Moscow (AsiaNews) - It is not easy to defend the rights of nature in Russia, as the story of two environmental activists, Aleksandr Sosnov and his wife Albina Fateeva from the village of Krasnyj Čikoj in the Siberian region of Zabajkal, told by a report on Sibir.Realii, teaches us.

For years, the couple fought against a construction project in the nature reserve on the Zašulan-Geršelun road, where the company Razrezugol intends to store raw materials for export to China, and against gold mining activities that pollute and destroy the rivers in the area, receiving threats and even physical violence in response.

In the spring of 2025, Albina had once again written a document denouncing the ecological problems in the region, and received a visit at her home from members of the FSB special services, who questioned her about the appeals she and her husband had sent regarding waste dumps and the indifference of the local authorities. It was then that Albina and Aleksandr decided to leave Russia.

Albina is 38 years old and has a first degree in history, after which she specialised in ornithology. Aleksandr is 55 years old and has had many jobs, always seeking to independently explore many topics that interested him.

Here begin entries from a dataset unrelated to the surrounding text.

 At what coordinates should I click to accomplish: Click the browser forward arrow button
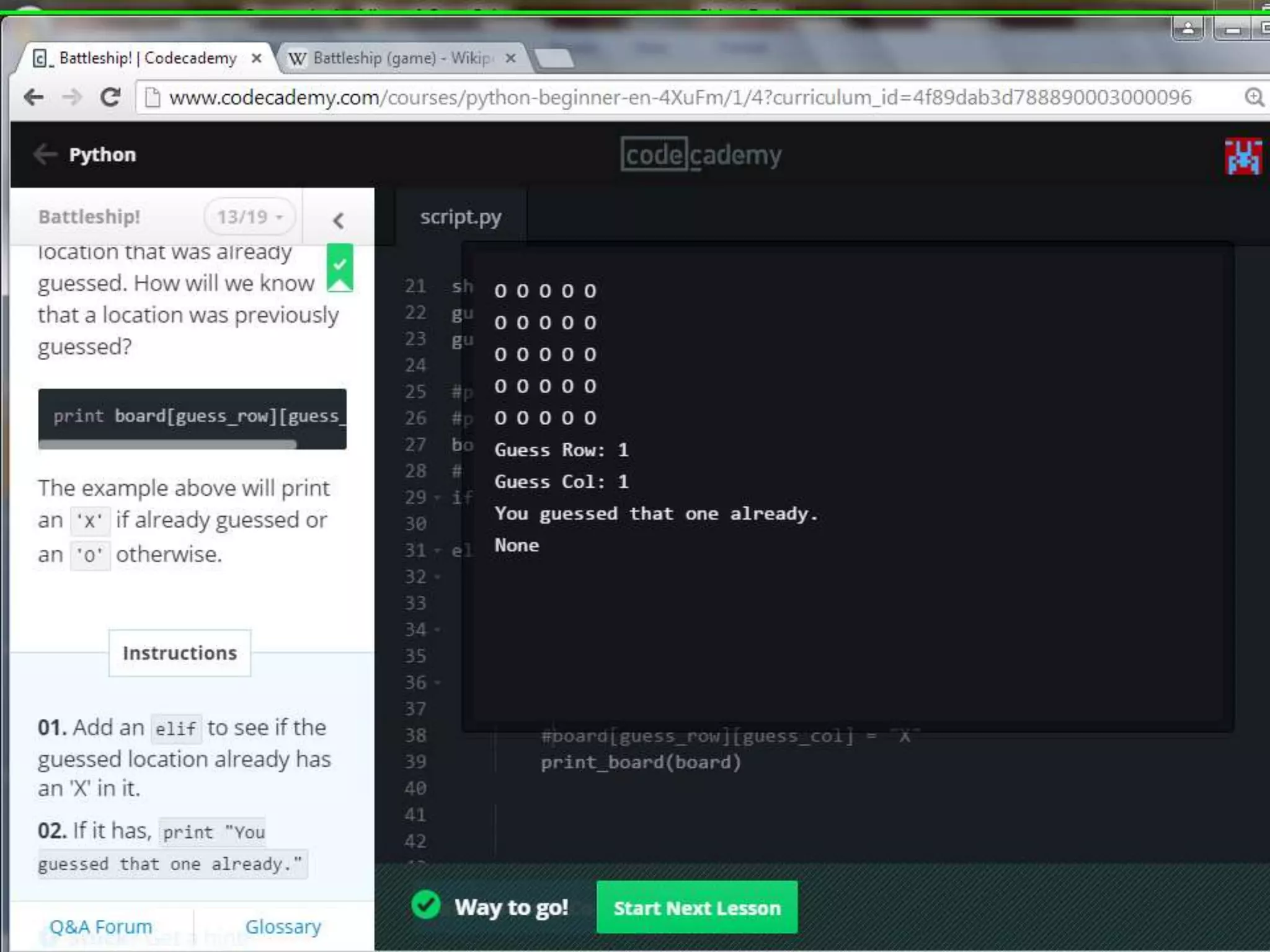72,97
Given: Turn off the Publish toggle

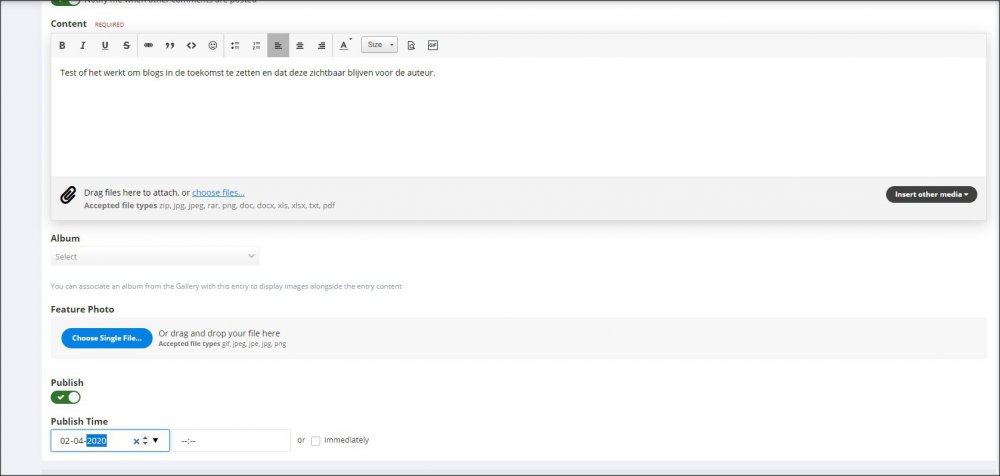Looking at the screenshot, I should point(67,397).
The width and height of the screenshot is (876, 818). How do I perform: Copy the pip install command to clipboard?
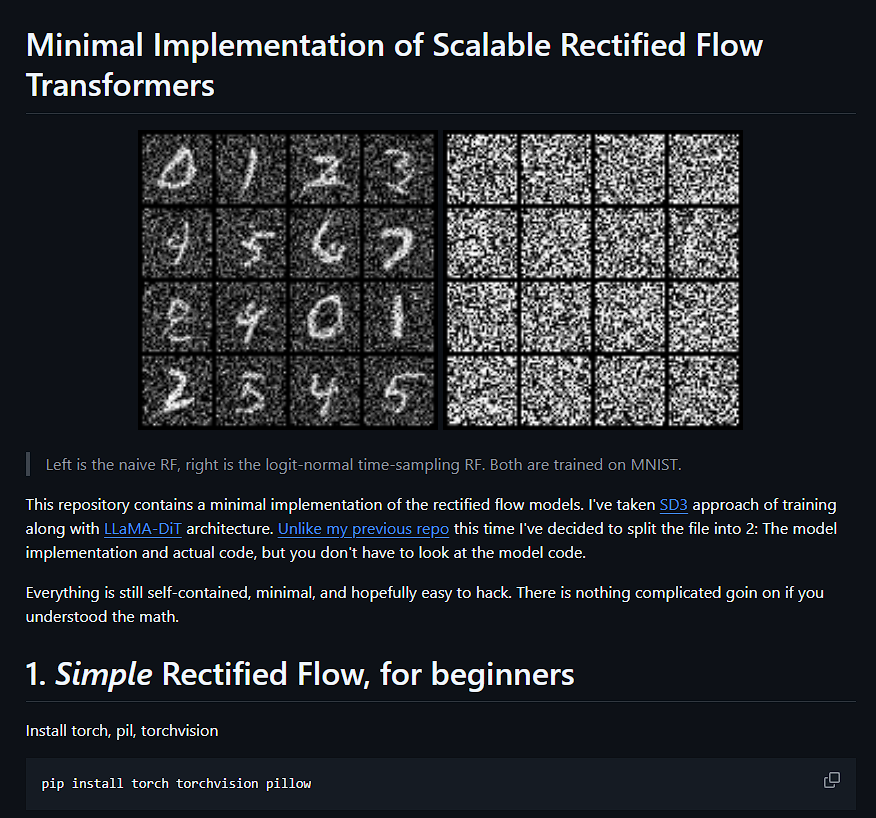point(831,779)
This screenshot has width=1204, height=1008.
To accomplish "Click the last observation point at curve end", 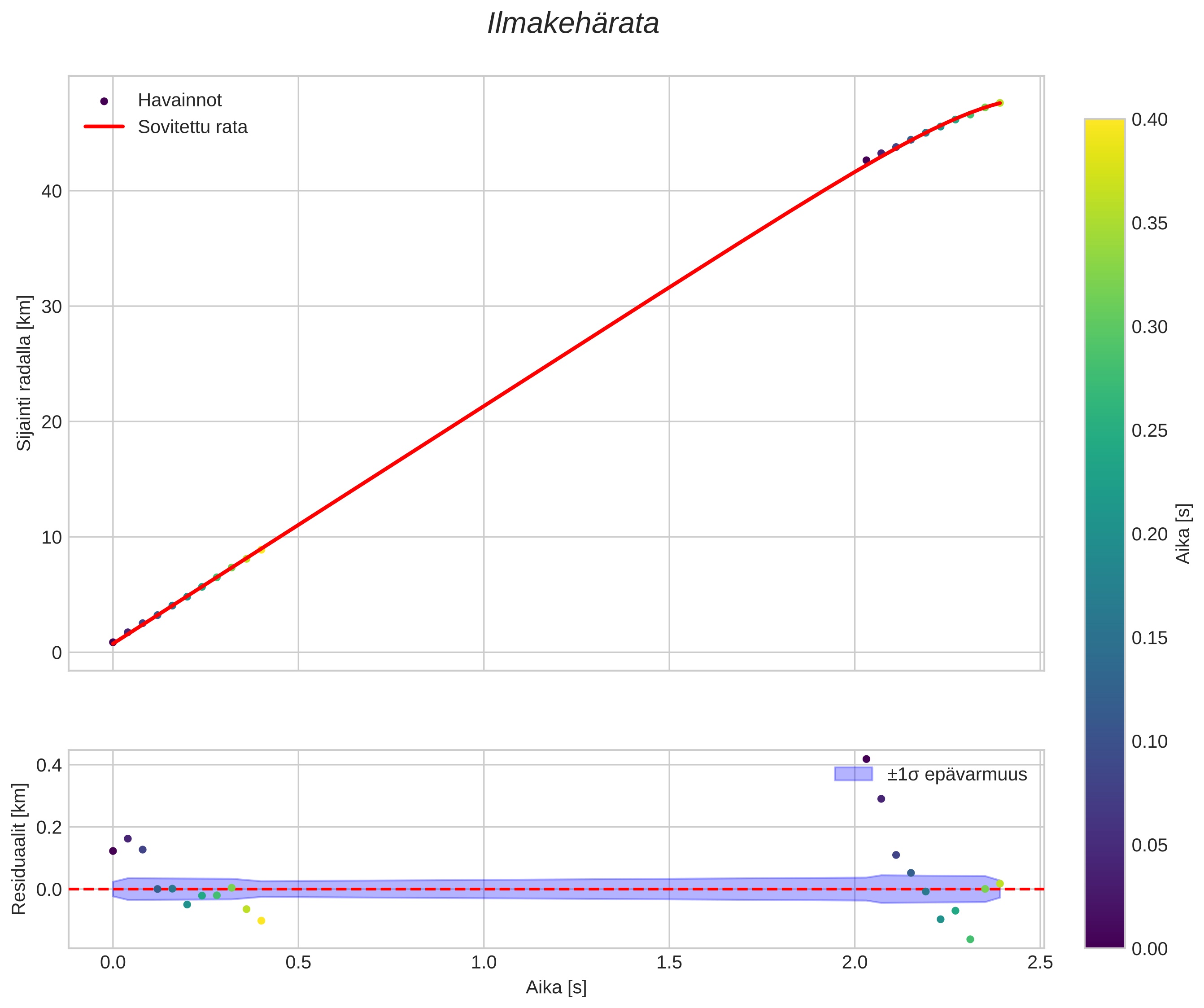I will click(x=999, y=103).
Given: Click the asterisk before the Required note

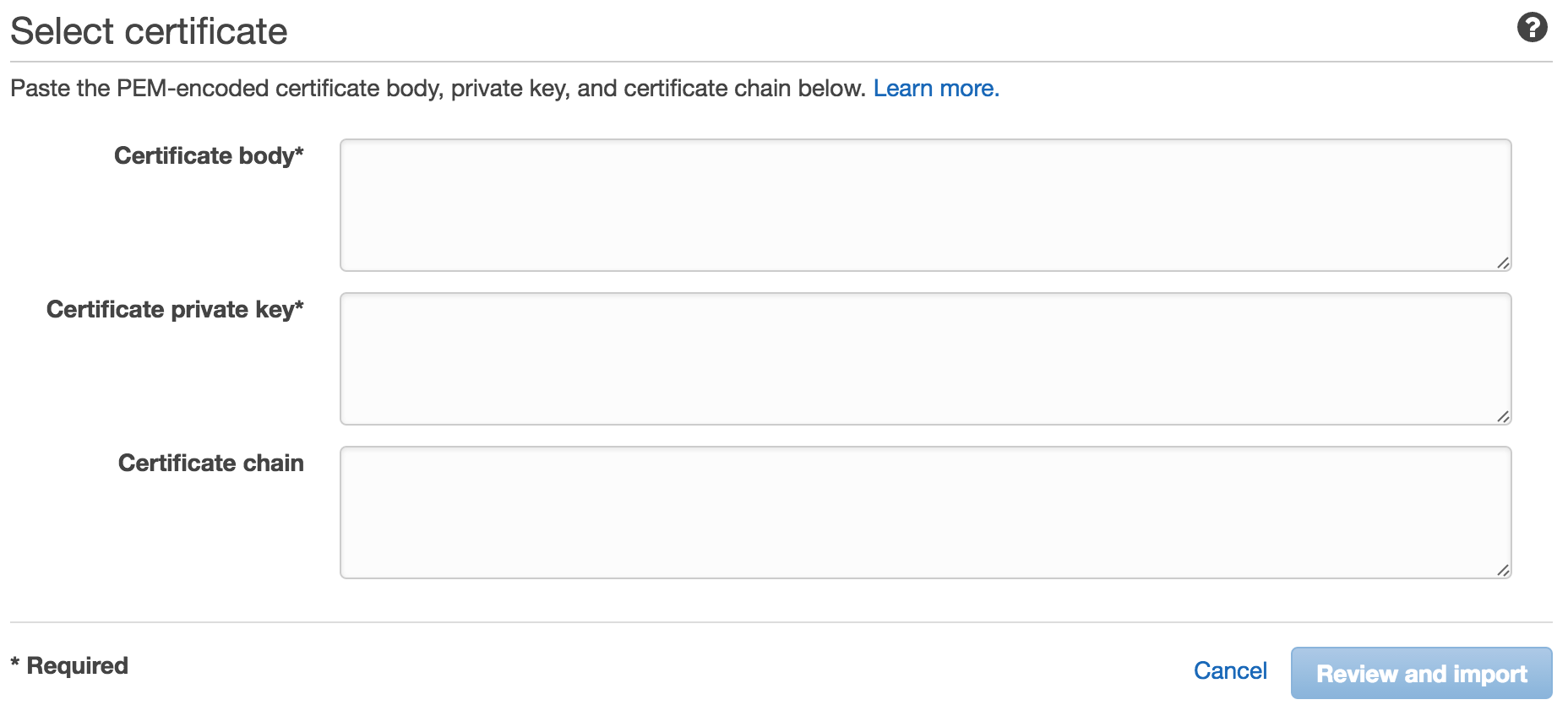Looking at the screenshot, I should pos(15,664).
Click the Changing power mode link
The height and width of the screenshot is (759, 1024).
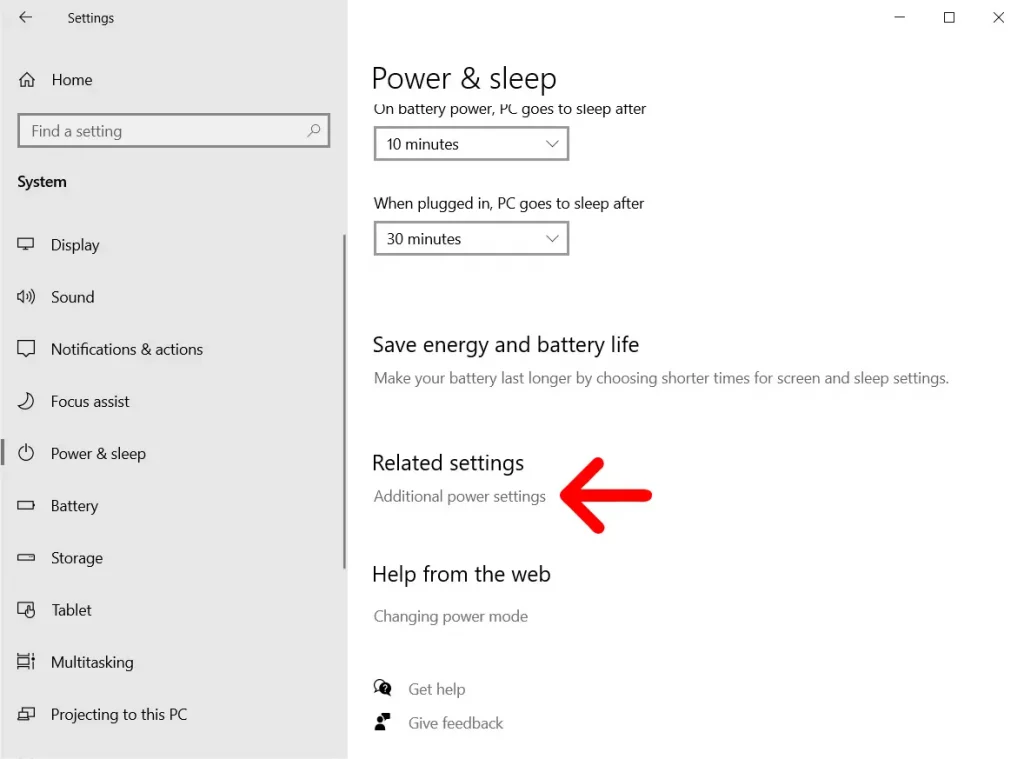click(x=450, y=616)
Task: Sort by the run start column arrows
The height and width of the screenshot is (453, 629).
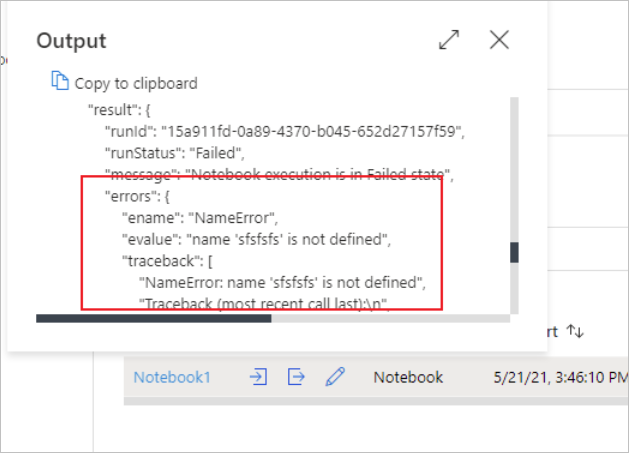Action: point(575,331)
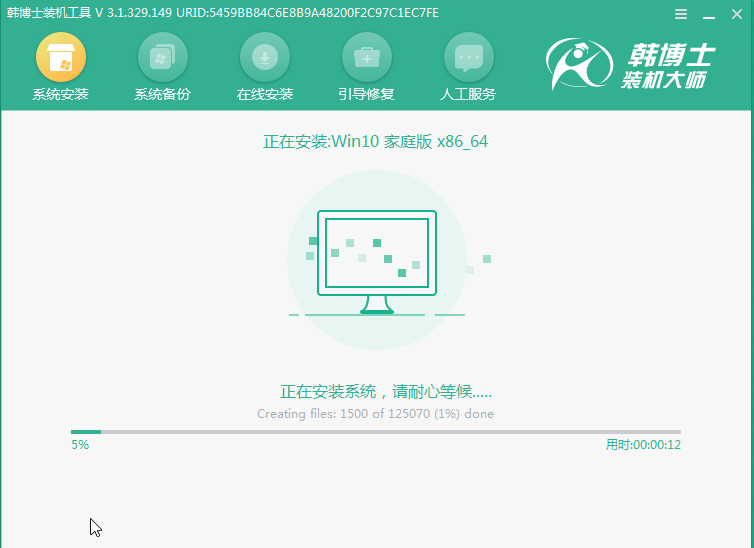Open the 系统备份 icon
754x548 pixels.
[162, 58]
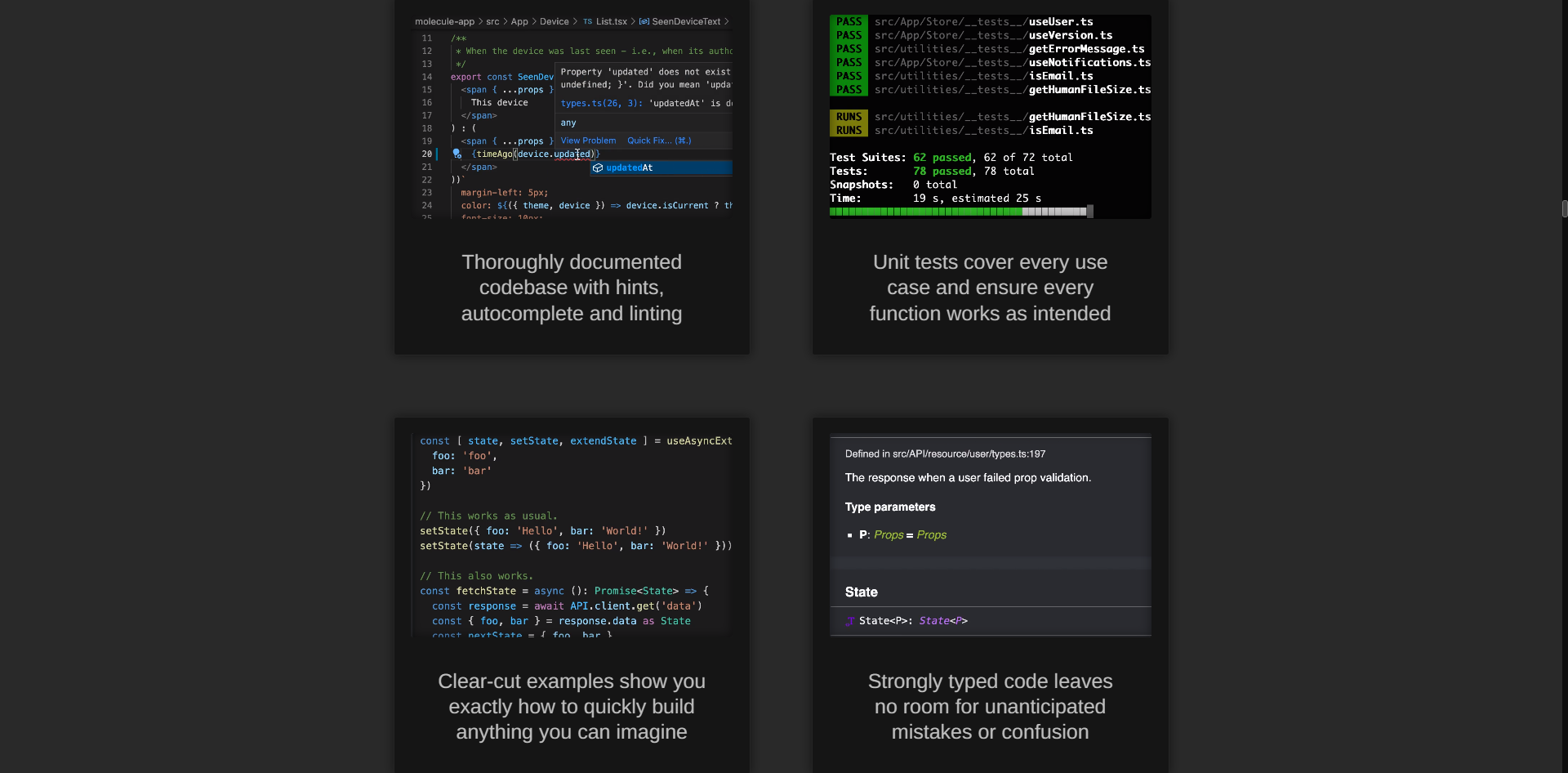The height and width of the screenshot is (773, 1568).
Task: Open View Problem in the error popup
Action: (x=588, y=141)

He met his future wife on an archaeological expedition to Ust-Menza, where the Menza River flows into the Chika and where the remains of a prehistoric man were found in the 1980s. For many millennia, humans have inhabited this area of eastern Siberia, in the Chika plain. The couple are in love with their native land and could not remain indifferent to the destruction caused by industrial and mining operations, taking action to defend the environment.

In 2028, Sosnov became a municipal deputy for the province of Krasnyj Čikoj, participating in the ecology and agriculture commission that carried out investigations in the area, and since 2024 he has focused on monitoring waste discharges from gold mines along the Čika River.

He had also managed to obtain satellite images of the illegal discharges, but the public prosecutor's office ignored the complaints filed by the commission against the gold mining company Vertikal, which holds licences for the extraction of precious minerals in the Zabajkal region but also employs teams of undeclared workers, mostly Chinese, as the gold is mainly destined for China.

Even during inspections accompanied by police officers, the workers of these companies threatened Aleksandr with “hanging him from a birch tree” or with phrases such as “people like you should be thrown in jail, you are preventing the country from developing and people from working and earning a living”.

Very wealthy men came to him and ordered him to stop and ‘shut up and not stick his nose where it doesn't belong’, because ‘you don't know how much money is involved in these activities, you could come to a bad end’.

Vertikal executives accused him of ‘working for Westerners’, where he had obviously been instructed to disrupt these activities, ‘otherwise how do you know all these things?’, threatening to send him to the front line of the special operation in Ukraine, where many Zabaykal residents had enlisted and many had died.

Razrezugol, the other large company that Albina and Aleksandr tried to fight, is owned by one of Russia's leading oligarchs, Oleg Deripaska, who is involved in major projects with the Chinese. The lawsuit they filed in this case also led to threats and risks of violence, especially after the provincial court partially ruled in their favour in February 2025, overturning the conclusions of the official investigation into the ecological conditions of the area concerned, provided by the state agency Rosprirodnadzor.

Their request concerned the diversion of the road under construction away from populated areas, but “they needed it precisely in the places most at risk of serious environmental consequences”, and in the end the two activists were forced to take another route, going to Armenia with their 15-year-old son Anton, who was also being targeted, leaving the country and the nature they had tried so hard to defend.